Please rewrite the listing lines starting at the one containing "Viewport: 1080px width, 377px height." and ending at the one containing "Looking at the screenshot, I should click(x=53, y=389).", both included, as a Markdown table with a Row column for the row number and a Text column for the line. Leave out any blank lines.
——————
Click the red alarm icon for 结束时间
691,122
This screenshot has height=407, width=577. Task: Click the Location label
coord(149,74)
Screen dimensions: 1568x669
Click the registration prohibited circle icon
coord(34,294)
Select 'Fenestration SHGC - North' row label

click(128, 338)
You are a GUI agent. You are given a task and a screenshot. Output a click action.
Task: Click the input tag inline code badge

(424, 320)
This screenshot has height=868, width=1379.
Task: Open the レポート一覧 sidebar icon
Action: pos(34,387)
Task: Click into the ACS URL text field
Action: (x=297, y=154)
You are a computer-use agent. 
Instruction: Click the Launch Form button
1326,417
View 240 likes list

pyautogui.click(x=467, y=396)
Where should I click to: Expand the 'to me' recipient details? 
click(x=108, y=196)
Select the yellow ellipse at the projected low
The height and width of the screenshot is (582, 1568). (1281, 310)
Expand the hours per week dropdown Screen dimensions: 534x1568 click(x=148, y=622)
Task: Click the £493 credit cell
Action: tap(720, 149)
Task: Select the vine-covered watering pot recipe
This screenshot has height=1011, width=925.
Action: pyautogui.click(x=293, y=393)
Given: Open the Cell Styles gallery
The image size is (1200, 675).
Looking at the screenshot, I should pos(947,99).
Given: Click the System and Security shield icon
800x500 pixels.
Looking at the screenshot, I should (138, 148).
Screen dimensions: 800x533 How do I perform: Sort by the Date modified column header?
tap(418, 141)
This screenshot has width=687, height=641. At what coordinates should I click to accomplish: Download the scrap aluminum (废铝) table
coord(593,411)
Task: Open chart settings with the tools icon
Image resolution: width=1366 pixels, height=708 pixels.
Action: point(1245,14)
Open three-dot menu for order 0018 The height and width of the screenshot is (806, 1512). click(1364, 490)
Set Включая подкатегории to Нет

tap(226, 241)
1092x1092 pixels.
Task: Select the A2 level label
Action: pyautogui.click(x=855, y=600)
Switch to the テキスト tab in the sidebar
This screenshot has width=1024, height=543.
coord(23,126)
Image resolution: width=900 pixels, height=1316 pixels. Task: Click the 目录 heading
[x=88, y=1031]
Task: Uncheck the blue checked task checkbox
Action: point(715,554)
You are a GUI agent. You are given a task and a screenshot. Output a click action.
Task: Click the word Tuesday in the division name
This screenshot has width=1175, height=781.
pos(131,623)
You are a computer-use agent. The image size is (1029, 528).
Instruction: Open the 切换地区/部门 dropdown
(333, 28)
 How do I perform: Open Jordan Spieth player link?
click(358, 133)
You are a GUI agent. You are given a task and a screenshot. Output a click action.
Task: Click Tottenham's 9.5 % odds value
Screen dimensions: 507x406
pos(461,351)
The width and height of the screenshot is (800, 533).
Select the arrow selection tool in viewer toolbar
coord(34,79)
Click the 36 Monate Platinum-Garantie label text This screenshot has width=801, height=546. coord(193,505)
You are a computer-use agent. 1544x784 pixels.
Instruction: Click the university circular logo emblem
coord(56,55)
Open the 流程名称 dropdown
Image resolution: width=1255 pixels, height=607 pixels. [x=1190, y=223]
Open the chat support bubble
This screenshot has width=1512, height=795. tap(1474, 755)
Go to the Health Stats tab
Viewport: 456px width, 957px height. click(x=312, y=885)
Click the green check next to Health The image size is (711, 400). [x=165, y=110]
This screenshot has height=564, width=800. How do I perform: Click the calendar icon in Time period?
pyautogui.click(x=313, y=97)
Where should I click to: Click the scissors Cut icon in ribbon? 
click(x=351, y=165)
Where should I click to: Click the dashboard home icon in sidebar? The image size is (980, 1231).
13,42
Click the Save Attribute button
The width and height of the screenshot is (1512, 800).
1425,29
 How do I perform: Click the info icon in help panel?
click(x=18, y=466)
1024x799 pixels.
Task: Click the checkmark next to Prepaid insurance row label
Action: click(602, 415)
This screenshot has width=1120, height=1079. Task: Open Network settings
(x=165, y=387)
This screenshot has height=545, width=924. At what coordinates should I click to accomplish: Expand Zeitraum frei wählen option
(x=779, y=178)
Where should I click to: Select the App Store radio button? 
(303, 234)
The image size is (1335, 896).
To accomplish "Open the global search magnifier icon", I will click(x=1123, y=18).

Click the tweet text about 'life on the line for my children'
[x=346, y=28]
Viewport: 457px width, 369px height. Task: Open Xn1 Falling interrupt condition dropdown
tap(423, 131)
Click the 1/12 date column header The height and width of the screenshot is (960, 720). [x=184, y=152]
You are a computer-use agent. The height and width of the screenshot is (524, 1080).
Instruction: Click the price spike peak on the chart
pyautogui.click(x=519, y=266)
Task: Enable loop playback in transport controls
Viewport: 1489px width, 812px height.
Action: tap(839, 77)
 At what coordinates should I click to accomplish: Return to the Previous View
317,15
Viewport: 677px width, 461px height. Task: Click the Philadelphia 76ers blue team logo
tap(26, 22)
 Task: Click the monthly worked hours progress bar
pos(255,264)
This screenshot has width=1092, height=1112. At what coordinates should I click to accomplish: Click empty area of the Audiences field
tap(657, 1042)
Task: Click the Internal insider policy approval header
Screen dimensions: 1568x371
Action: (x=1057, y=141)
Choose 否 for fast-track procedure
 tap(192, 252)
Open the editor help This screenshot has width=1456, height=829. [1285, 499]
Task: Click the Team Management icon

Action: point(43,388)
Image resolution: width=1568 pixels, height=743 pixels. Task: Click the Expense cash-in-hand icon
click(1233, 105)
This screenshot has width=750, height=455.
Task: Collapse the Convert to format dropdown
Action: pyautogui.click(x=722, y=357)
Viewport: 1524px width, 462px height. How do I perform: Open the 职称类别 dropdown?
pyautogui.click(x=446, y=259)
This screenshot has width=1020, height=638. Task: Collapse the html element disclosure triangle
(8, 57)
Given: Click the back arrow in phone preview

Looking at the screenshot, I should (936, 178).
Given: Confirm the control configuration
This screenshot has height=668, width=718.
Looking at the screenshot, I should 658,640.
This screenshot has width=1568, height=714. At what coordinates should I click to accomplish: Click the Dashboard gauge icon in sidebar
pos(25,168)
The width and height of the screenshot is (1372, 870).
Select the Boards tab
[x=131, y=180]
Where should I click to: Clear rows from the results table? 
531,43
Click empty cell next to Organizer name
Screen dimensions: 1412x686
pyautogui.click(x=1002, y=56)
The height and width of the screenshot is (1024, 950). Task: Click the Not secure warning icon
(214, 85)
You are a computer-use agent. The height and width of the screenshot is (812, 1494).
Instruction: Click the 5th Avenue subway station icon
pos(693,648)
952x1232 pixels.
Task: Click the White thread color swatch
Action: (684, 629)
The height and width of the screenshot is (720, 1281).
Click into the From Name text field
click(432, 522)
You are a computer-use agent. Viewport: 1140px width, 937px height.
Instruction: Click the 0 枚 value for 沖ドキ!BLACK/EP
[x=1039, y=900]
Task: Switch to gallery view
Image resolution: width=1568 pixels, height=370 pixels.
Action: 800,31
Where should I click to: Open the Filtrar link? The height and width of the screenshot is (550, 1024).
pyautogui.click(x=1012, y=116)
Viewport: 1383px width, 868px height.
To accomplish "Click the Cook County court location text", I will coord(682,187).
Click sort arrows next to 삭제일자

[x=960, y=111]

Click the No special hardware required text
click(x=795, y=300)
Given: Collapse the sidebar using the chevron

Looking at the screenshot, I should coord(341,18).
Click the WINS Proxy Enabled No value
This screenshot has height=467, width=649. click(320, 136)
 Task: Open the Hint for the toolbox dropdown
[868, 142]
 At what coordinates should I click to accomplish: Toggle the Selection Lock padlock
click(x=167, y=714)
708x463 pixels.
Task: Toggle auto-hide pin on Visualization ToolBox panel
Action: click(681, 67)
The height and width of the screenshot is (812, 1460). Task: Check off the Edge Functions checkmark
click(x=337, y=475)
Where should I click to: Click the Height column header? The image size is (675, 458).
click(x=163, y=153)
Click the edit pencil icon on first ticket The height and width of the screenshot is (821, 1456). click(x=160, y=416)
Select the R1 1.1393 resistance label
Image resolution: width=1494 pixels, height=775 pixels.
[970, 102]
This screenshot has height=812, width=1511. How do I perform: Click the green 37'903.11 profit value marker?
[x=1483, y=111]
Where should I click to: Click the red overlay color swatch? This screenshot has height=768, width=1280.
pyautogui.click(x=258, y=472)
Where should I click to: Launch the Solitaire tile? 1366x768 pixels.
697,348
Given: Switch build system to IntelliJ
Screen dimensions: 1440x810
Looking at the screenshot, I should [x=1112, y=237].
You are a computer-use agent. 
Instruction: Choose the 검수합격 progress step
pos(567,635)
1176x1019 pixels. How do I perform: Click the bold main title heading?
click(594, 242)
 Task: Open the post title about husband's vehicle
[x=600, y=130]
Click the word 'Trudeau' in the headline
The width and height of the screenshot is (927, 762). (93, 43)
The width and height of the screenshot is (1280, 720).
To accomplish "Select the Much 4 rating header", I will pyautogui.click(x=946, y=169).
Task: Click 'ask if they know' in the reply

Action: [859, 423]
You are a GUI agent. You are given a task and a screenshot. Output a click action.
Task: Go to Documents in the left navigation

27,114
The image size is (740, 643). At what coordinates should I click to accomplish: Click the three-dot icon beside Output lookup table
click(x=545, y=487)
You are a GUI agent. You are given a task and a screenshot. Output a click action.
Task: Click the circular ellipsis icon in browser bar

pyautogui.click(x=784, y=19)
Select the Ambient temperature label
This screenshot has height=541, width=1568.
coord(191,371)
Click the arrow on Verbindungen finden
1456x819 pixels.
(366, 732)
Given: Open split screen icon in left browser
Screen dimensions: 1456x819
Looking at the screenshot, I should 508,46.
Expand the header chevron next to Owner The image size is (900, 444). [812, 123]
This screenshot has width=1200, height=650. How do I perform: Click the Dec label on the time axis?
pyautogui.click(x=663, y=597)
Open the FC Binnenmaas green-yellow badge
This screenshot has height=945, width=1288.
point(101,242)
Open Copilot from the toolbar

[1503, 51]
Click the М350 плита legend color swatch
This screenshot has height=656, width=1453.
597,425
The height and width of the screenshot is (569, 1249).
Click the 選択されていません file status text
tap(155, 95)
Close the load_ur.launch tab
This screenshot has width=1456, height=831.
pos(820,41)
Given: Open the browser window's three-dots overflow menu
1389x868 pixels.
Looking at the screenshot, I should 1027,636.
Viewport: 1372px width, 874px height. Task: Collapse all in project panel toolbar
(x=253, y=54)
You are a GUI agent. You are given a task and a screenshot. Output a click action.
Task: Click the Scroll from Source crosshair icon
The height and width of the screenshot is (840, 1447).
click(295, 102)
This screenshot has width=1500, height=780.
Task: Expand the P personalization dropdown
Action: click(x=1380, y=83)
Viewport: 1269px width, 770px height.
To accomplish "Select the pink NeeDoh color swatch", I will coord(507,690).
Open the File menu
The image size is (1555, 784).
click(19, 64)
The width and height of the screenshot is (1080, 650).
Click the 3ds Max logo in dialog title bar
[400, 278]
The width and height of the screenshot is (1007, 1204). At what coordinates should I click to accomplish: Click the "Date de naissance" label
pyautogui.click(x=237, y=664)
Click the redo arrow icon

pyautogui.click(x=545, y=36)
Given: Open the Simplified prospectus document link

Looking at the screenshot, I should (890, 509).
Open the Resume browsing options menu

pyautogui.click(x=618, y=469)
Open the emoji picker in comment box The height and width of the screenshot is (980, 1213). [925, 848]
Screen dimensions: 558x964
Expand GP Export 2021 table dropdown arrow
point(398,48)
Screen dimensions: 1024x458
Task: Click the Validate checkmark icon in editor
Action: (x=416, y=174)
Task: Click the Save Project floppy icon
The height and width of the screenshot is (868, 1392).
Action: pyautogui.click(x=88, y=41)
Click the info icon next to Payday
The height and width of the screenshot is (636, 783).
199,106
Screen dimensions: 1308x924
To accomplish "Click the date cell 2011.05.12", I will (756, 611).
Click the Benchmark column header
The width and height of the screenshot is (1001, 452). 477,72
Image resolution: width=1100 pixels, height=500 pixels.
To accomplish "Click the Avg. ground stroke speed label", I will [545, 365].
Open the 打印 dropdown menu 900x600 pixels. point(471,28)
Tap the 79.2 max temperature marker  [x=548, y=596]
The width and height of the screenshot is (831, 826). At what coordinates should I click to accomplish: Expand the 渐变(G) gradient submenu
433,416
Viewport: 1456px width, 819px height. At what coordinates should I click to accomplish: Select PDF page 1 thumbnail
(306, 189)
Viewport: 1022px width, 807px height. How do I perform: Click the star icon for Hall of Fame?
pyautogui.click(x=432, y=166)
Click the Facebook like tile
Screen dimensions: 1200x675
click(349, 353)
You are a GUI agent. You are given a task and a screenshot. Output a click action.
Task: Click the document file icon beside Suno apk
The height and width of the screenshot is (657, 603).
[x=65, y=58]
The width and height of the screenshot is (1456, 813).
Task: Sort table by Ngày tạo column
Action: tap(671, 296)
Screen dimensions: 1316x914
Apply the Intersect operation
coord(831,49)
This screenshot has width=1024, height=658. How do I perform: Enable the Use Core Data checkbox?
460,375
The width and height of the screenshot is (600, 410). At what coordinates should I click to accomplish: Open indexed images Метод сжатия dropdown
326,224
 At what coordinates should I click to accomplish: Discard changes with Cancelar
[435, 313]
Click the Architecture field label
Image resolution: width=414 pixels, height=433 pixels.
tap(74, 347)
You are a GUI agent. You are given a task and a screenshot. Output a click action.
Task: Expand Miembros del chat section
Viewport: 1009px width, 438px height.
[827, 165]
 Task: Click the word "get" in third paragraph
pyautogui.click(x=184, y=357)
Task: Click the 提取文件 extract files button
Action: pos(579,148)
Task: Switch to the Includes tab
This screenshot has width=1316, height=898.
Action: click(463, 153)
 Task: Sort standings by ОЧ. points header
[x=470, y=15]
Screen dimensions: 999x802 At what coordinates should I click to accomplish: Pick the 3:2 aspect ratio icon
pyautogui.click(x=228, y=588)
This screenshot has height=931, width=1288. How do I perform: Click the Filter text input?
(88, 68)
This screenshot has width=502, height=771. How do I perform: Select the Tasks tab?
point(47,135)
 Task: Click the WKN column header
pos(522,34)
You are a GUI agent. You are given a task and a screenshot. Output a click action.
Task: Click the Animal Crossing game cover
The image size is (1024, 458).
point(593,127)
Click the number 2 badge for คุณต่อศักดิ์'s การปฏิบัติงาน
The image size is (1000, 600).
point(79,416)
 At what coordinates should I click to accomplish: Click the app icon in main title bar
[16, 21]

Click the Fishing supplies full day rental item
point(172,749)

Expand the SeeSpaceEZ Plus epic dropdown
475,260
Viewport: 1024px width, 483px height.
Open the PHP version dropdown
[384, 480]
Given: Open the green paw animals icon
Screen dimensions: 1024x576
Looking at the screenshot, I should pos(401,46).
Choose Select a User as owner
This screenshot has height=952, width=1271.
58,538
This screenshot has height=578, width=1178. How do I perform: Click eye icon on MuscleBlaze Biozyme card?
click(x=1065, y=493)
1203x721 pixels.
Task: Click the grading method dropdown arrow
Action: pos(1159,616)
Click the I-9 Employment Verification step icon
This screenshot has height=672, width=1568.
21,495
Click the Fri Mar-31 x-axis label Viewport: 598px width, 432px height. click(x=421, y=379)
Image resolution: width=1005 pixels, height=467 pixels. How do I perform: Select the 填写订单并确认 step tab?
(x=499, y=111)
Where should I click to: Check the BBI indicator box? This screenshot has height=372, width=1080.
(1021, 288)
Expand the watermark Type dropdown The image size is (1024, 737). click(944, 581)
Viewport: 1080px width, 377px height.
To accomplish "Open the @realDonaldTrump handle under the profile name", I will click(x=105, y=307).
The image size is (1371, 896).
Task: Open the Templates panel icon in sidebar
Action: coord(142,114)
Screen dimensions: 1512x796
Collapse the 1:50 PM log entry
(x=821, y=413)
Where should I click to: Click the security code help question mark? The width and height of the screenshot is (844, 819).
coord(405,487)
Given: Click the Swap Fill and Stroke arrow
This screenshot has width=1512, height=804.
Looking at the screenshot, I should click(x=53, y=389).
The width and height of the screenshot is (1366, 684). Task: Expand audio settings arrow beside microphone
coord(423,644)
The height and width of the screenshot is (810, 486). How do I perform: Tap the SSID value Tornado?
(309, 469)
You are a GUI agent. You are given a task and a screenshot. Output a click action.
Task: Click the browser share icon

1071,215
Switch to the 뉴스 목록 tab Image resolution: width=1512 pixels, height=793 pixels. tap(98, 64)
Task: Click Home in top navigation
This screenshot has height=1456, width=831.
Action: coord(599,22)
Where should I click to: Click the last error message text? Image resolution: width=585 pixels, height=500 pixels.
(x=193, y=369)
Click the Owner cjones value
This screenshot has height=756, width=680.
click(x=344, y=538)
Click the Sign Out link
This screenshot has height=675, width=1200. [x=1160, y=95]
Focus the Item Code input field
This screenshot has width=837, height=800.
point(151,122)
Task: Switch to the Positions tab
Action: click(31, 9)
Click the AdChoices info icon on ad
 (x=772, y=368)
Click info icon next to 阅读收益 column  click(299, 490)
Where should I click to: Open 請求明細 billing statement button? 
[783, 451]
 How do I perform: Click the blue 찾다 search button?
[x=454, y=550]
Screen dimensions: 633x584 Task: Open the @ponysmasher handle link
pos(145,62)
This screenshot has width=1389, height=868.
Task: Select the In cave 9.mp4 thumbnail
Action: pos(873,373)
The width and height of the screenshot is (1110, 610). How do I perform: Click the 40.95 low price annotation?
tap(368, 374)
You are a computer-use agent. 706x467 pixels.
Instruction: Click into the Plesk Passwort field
——————
_Answer below_
| Row | Text |
|---|---|
| 1 | Viewport: 1080px width, 377px height. |
| 2 | To accomplish "Open the @realDonaldTrump handle under the profile name", I will click(x=105, y=307). |
| 3 | The image size is (1371, 896). |
| 4 | Task: Open the Templates panel icon in sidebar |
| 5 | Action: coord(142,114) |
| 6 | Screen dimensions: 1512x796 |
| 7 | Collapse the 1:50 PM log entry |
| 8 | (x=821, y=413) |
| 9 | Where should I click to: Click the security code help question mark? The width and height of the screenshot is (844, 819). |
| 10 | coord(405,487) |
| 11 | Given: Click the Swap Fill and Stroke arrow |
| 12 | This screenshot has width=1512, height=804. |
| 13 | Looking at the screenshot, I should click(x=53, y=389). |